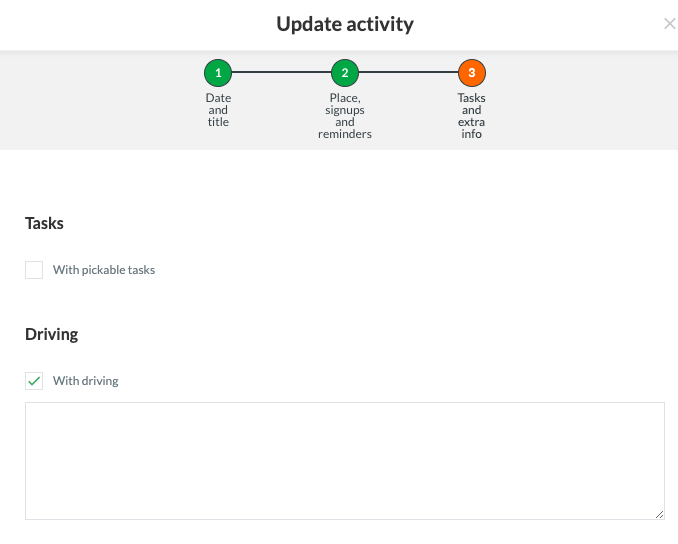Switch to 'Place, signups and reminders' label

click(345, 116)
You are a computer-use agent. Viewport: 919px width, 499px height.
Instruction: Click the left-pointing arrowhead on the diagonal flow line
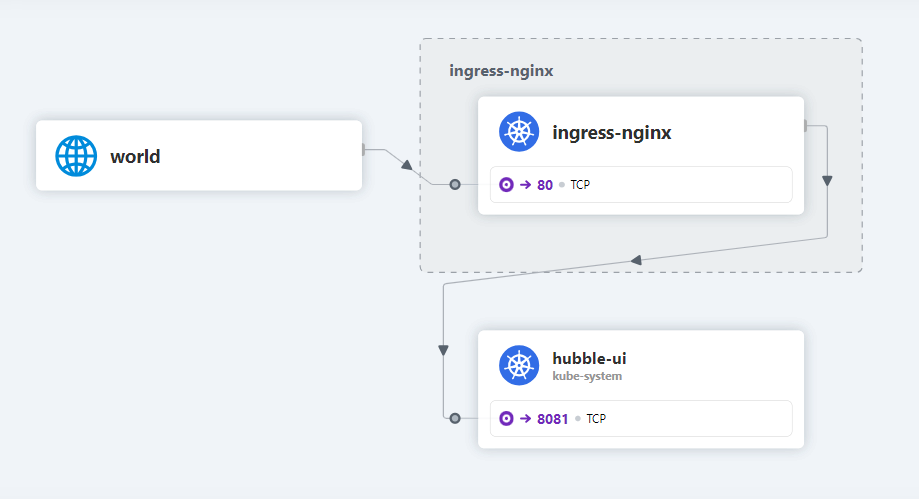click(636, 260)
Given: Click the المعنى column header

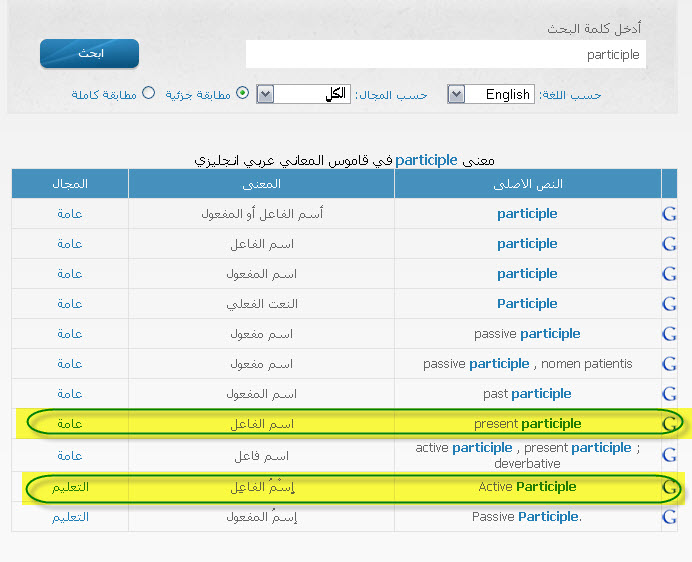Looking at the screenshot, I should tap(261, 184).
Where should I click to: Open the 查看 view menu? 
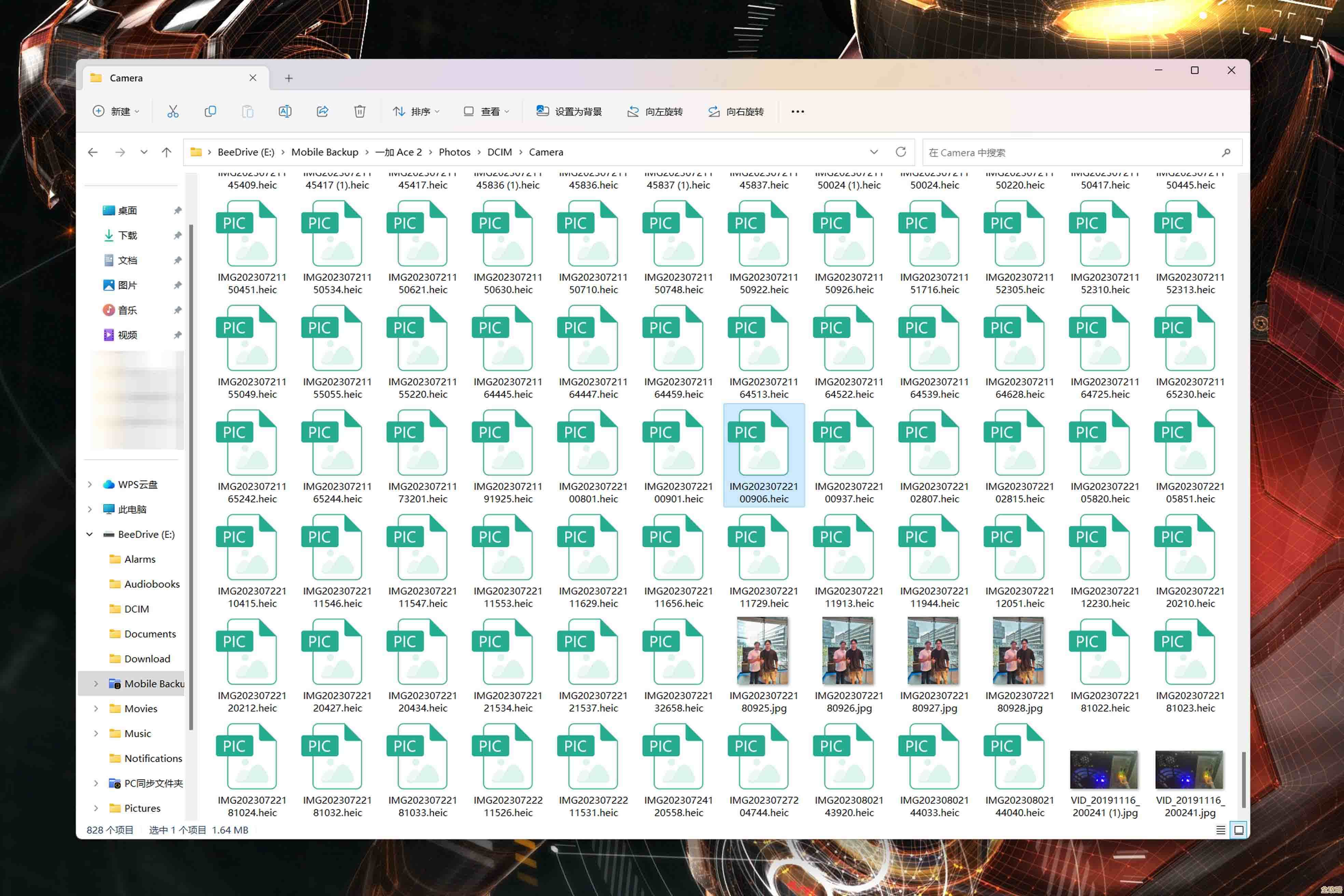coord(486,111)
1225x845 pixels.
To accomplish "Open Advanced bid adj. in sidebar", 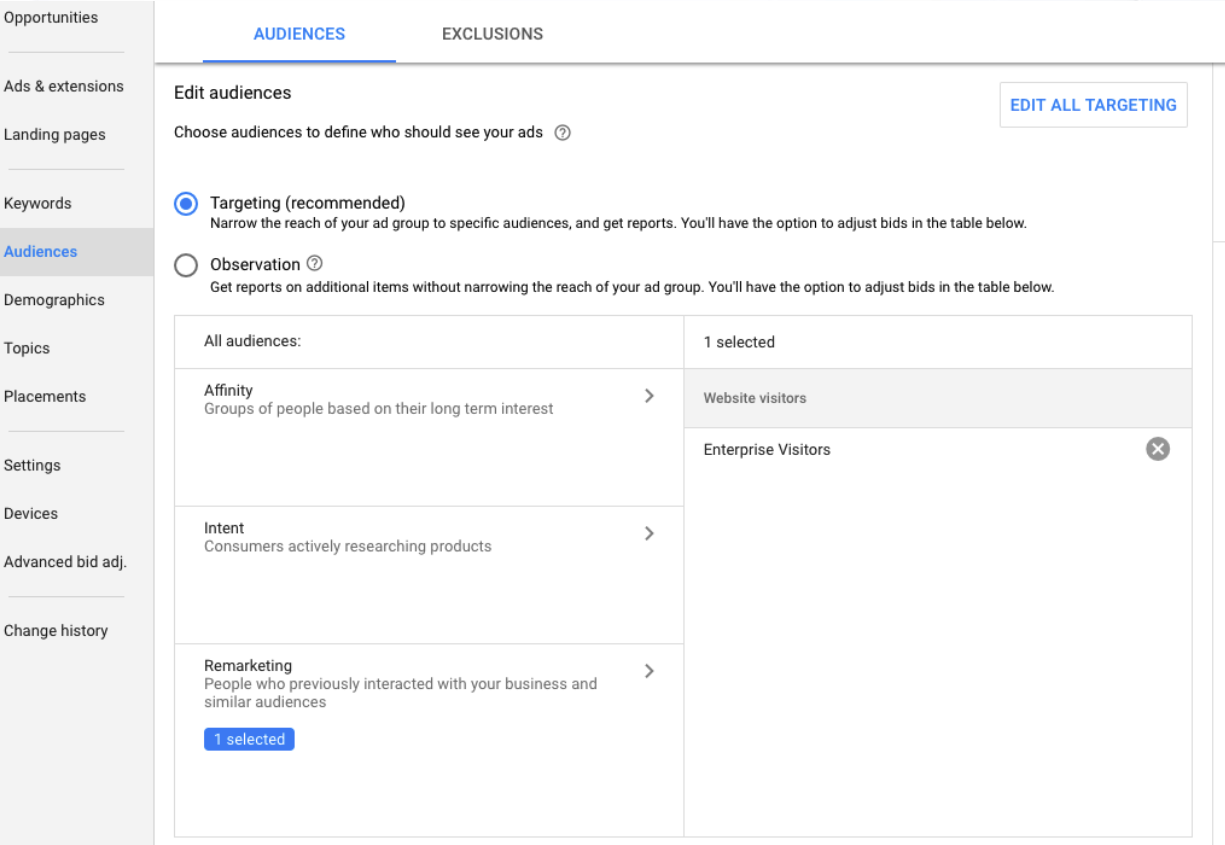I will point(65,562).
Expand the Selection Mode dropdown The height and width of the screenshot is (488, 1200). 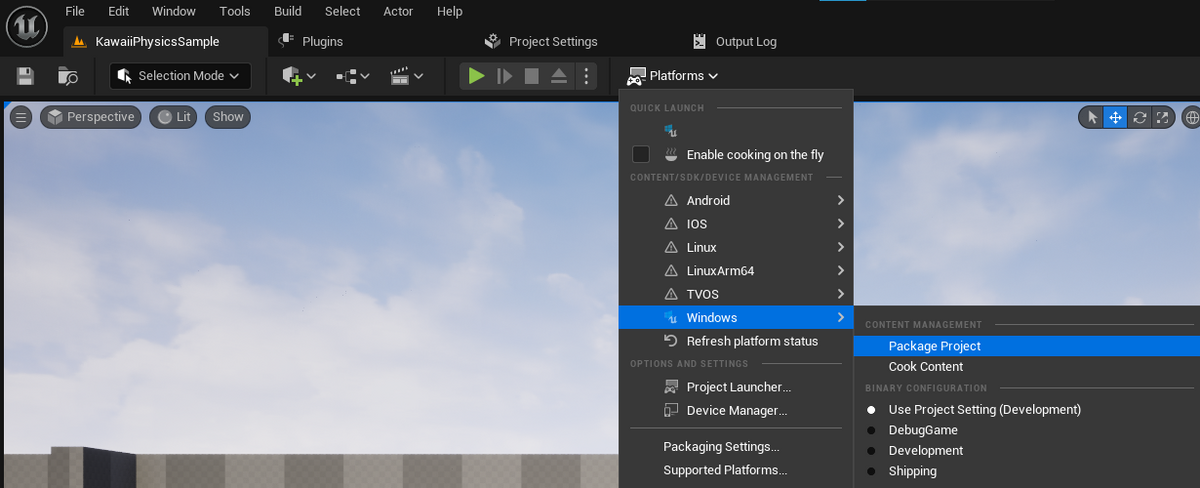click(x=180, y=76)
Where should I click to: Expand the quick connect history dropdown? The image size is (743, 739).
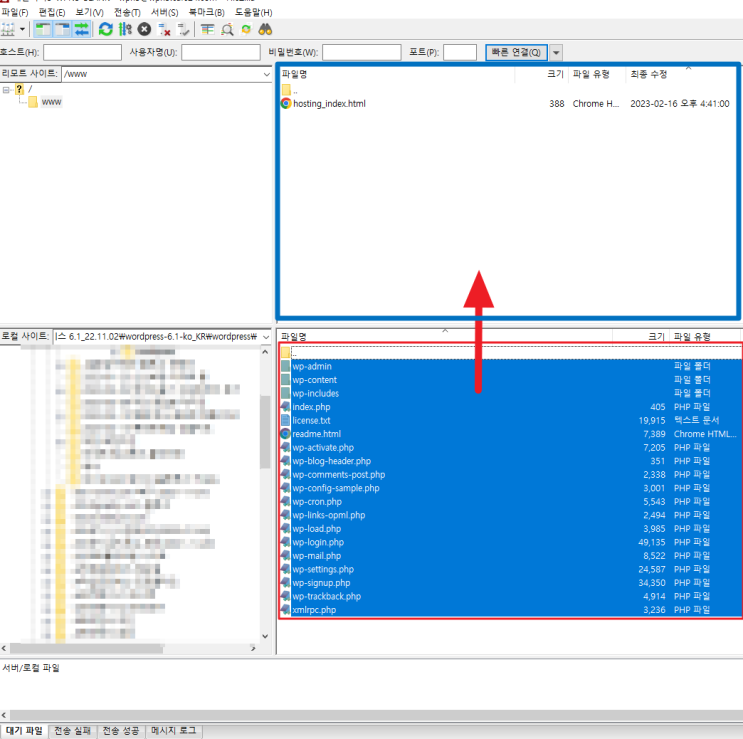pyautogui.click(x=556, y=53)
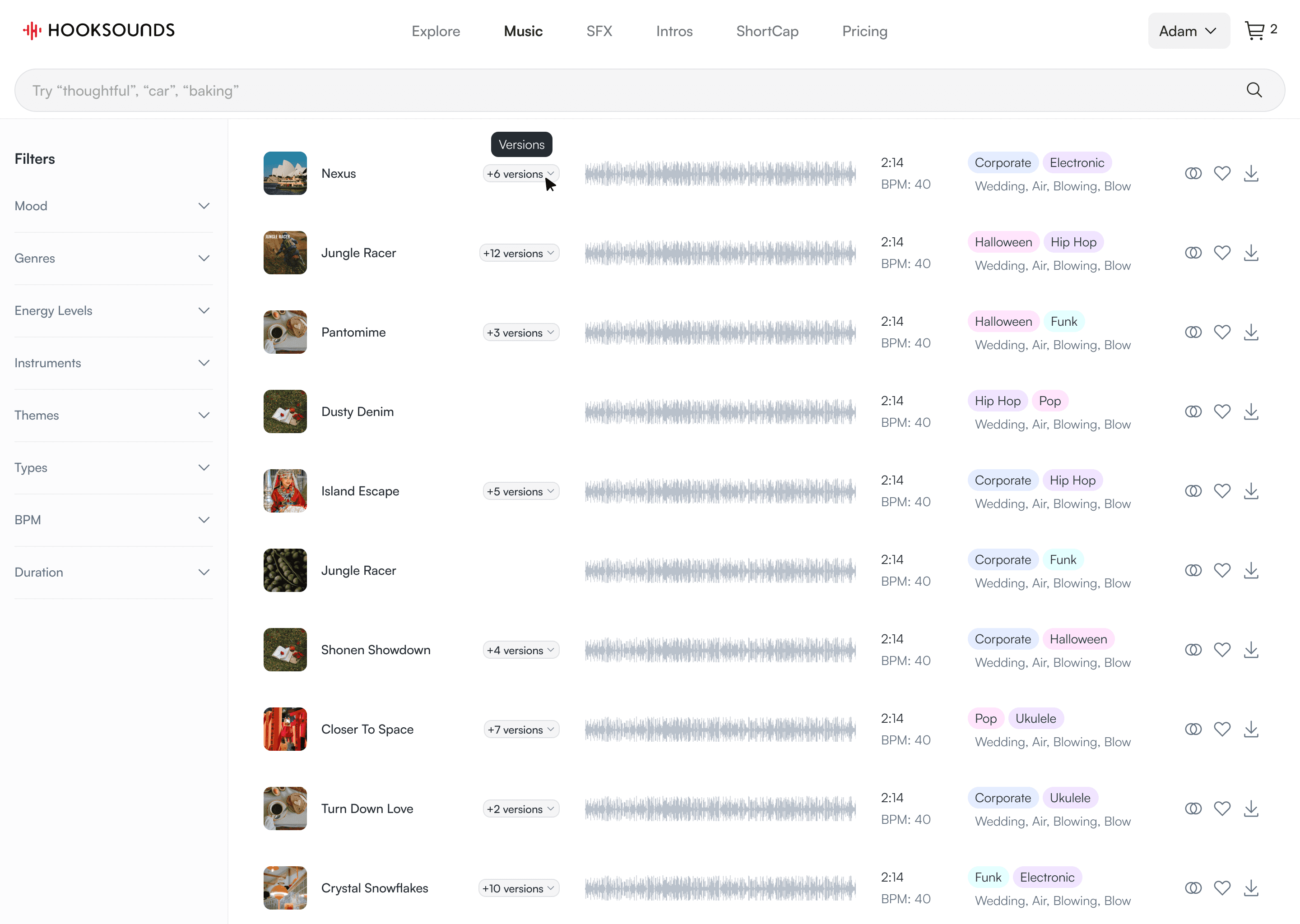Click the search input field
1300x924 pixels.
click(626, 91)
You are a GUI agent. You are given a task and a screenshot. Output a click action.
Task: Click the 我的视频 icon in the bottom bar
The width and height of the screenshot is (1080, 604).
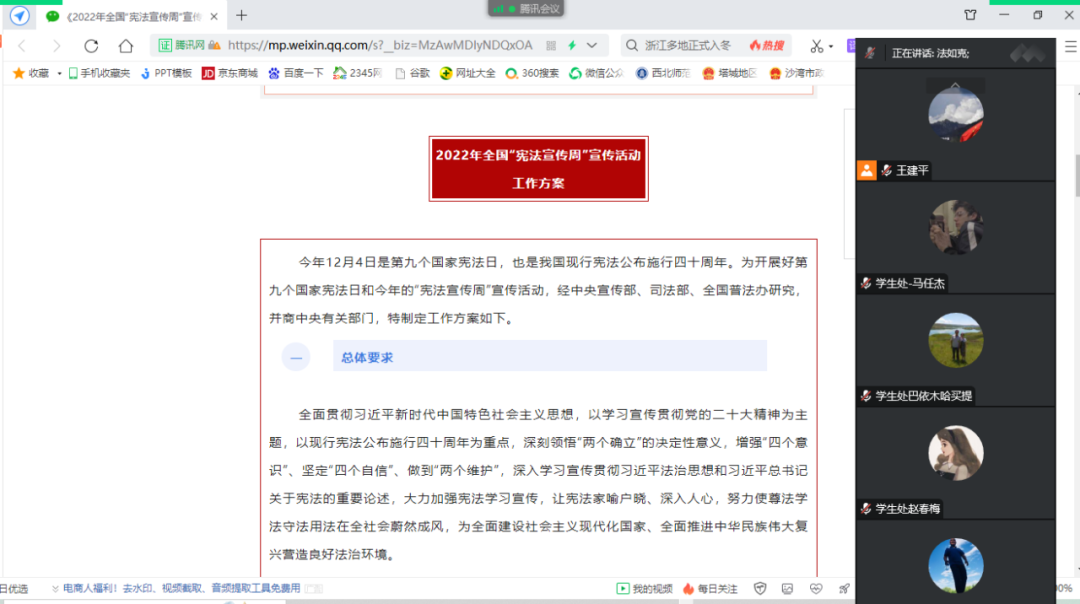coord(622,588)
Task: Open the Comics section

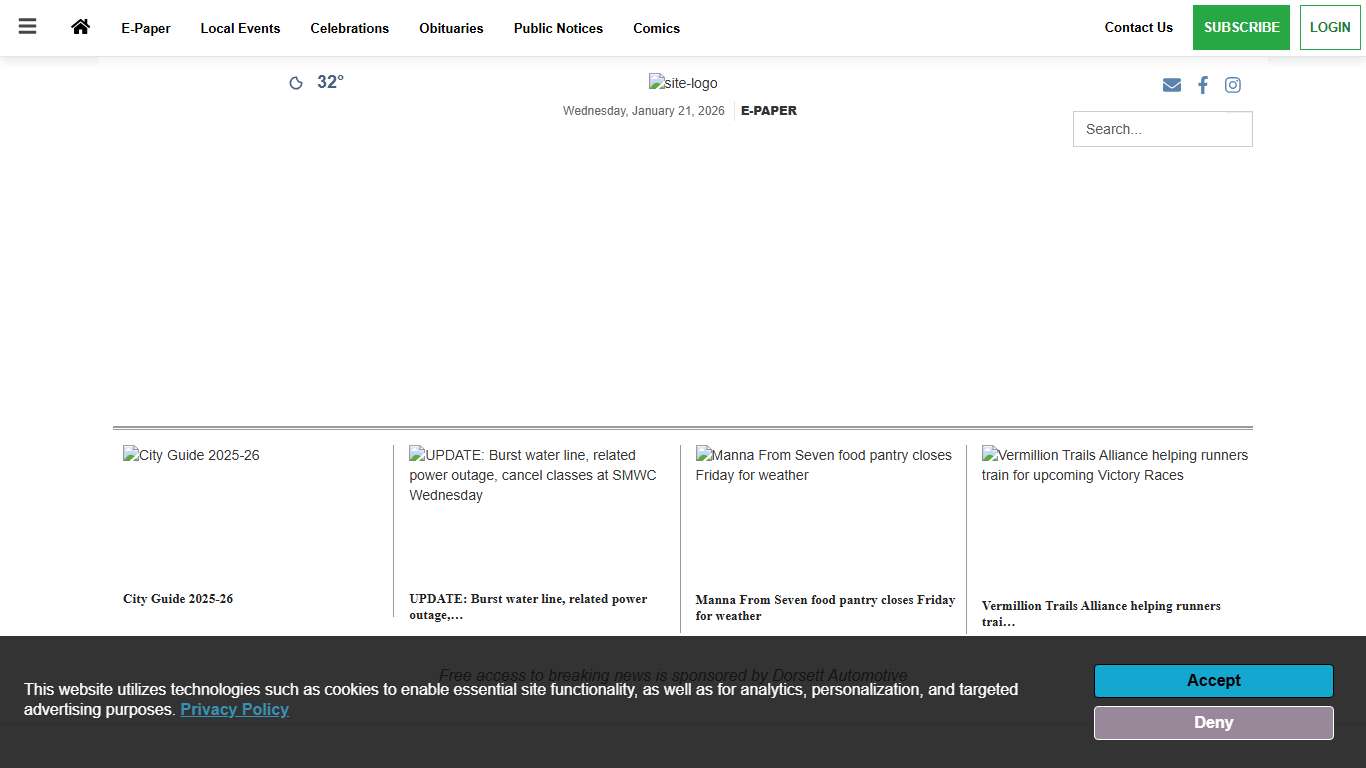Action: click(656, 28)
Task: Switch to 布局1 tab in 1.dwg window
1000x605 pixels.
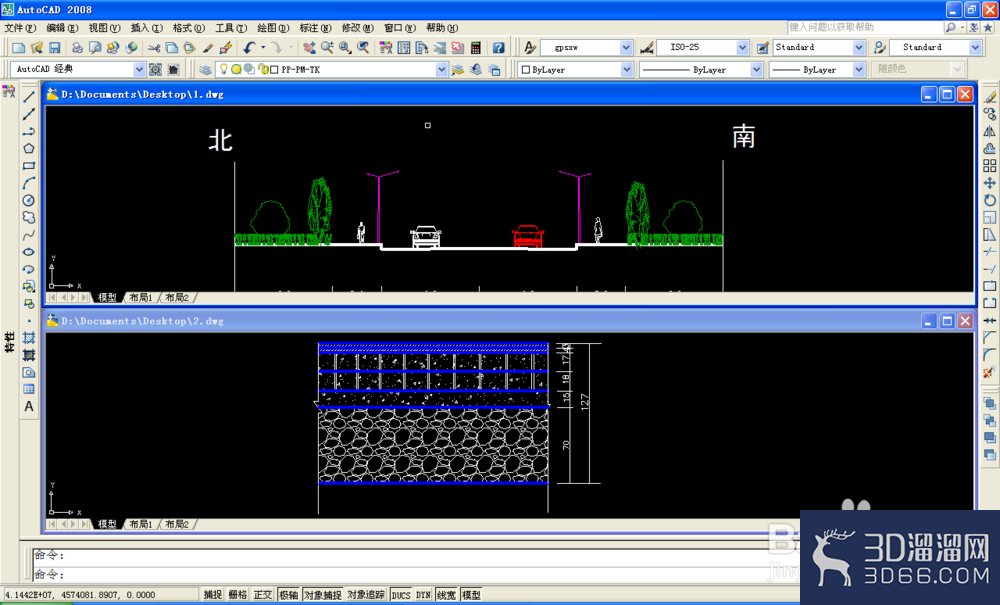Action: (x=140, y=298)
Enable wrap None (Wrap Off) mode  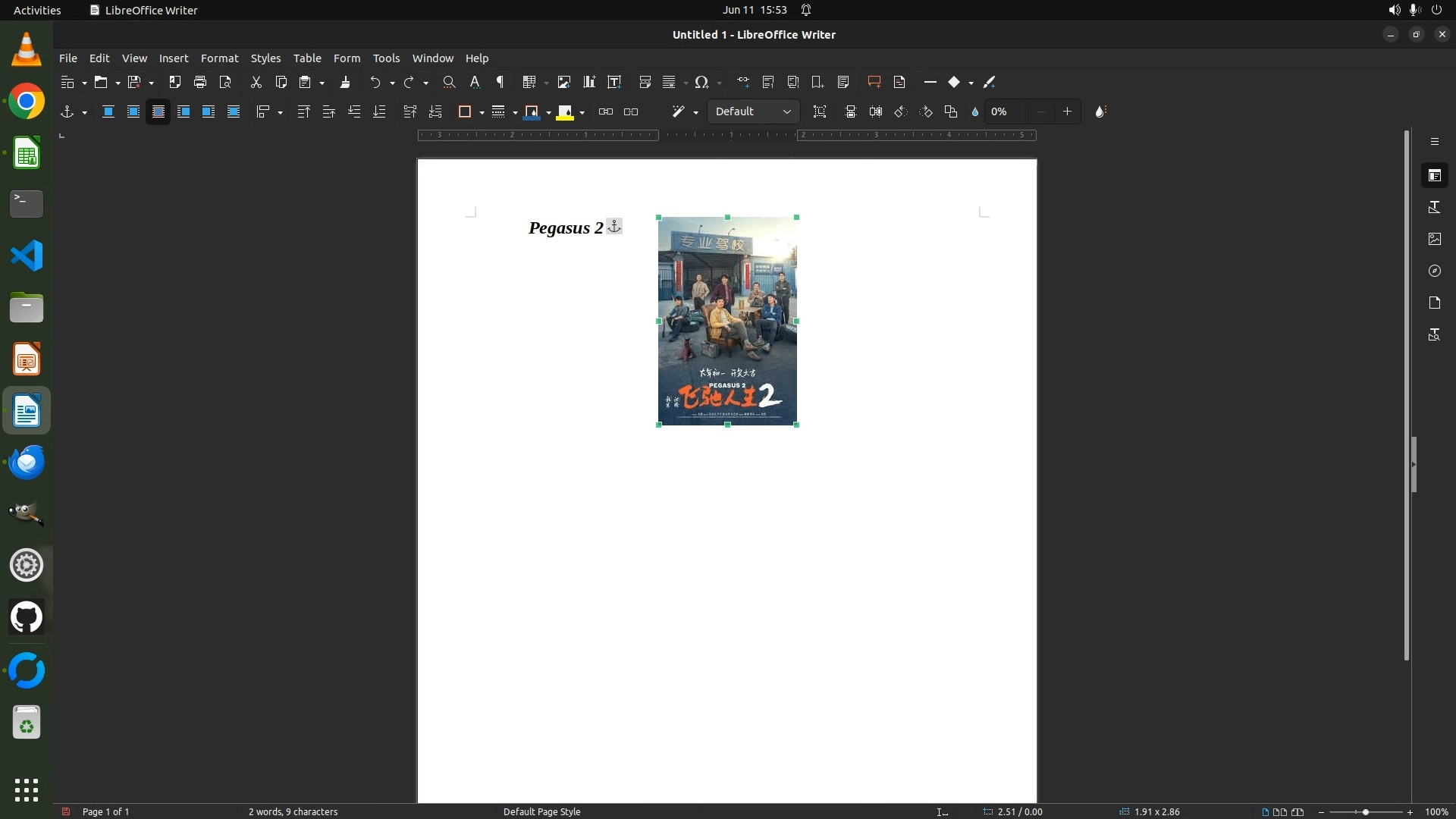pyautogui.click(x=108, y=112)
=-=-=
YOUR INSTRUCTIONS ->
Write out again everything from the start of the records down to the line containing "click(636, 260)", both ends included. Leave the pictures out of your answer.

RESULT ->
Switch to 'Place, signups and reminders' label

click(345, 116)
You are a computer-use agent. Viewport: 919px width, 499px height.
Instruction: Click the left-pointing arrowhead on the diagonal flow line
click(636, 260)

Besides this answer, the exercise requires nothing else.